---- Reading passage
Why Traditional Companies Stay Put
Why don’t Traditional companies just adopt AI themselves? The tools are available. The cost savings are clear. Four structural forces make internal transformation nearly impossible for most of these companies.
- Risk Asymmetry – Nobody gets fired for doing things the way they’ve been done. People get fired for trying something new and having it fail. The rational career move is to wait.
- Incentive Mismatch – The payoff of margin expansion accrues to the company. The risk, time, and political capital accrue to the person who pushed for it. The math doesn’t work for the individual.
- Authority Gap – Most people don’t have the authority to push change of this magnitude, including most people near the top. The number of people who both understand AI and have the authority to implement it at scale is usually zero.
- Security – Data, IP, and regulatory compliance are legitimate concerns. They’re also the most convenient veto for people whose real objection is one of the first three.
These four forces don’t just slow AI adoption. They explain why software didn’t fully eat these industries either. The transformation, when it comes, mostly comes from outside.
Migration
The quadrants aren’t static. Companies move, and in the cases of Traditional and Fake AI, they should. The interesting paths are all about getting out of those two quadrants.
- Traditional → Stealth AI – The most valuable move in the framework. This happens internally if a traditional company has strong leadership and absolute belief in making the leap. If not, that’s where the opportunity for acquisitions and roll-ups is. New ownership brings the authority, incentive alignment, and risk tolerance to change. It’s also the path for greenfield builders who start an AI-native business in a Traditional industry from scratch.
- Traditional → Fake AI – The temptation path. Bolt an AI label onto the marketing without changing operations. Easiest move to make, worst place to end up. You attract AI-level competitive scrutiny without the operational advantage to survive it.
--------
---- Dataset content
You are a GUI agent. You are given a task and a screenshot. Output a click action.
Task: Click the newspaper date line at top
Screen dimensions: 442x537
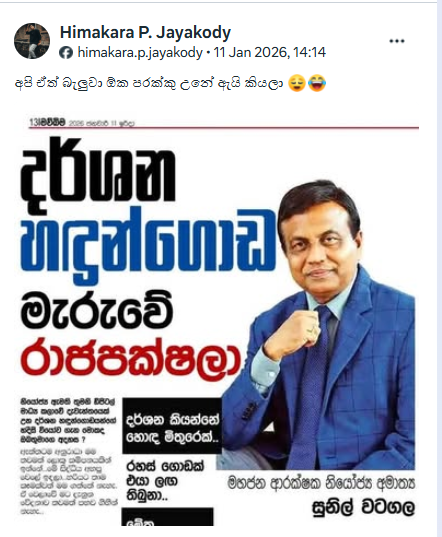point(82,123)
--------
---- Dataset content
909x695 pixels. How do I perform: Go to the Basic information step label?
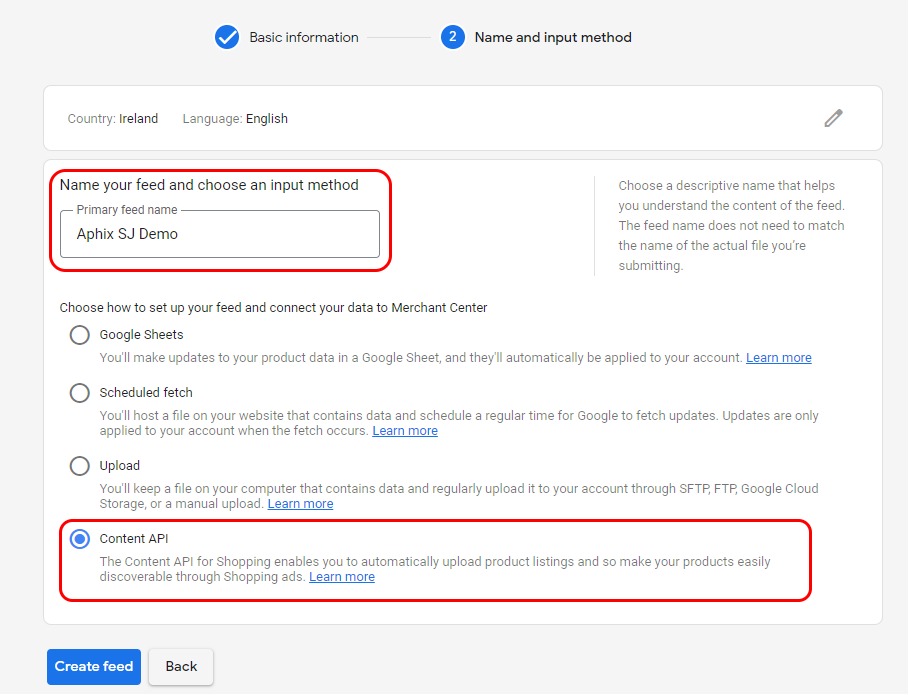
--------
- Directions for this task
Extend the passage on traditional companies and AI migration, picking up after its last sentence.

- Written response
- Fake AI → True AI – This is easier than it sounds, which is what makes it frustrating that more companies don’t do it. The tools are available. The playbooks exist. The barrier isn’t technical. It’s the same inertia and poor judgment that put you in the Fake AI quadrant in the first place.
- Fake AI → Stealth AI – If you’re honest about being in the Fake AI quadrant, this might be the better path. Drop the AI product and apply your operational AI knowledge to a traditional industry. The bar for Stealth AI is competence with AI, not breakthroughs. Most of the time, you don’t need to be True AI, and the Stealth AI opportunity is much larger.
The Southeast Asia Opportunity
SEA has a lot of Traditional companies for two reasons.
- Regional Fragmentation – Ten countries, dozens of languages, radically different regulatory and operating environments.
- Lower Technological Sophistication – Most SEA businesses are small, owner-operated, and never had the scale pressure, capital, or vendor ecosystem to digitize. Many skipped the software era entirely.
These typically look like impediments to building startups in Southeast Asia, but for Stealth AI opportunities, they’re advantages. Think about the companies that do things like property management, logistics, freight forwarding, accounting, BPO, customer support, F&B operations, healthcare administration.
These are the industries where the work is labor-intensive, the businesses are fragmented, and AI-enabled consolidation has the most room to run. The fragmentation that usually looks like a problem is the setup: the same AI-enabled operational playbook that consolidates a property management business in Jakarta works in Kuala Lumpur, Manila, and Ho Chi Minh City, just with different execution.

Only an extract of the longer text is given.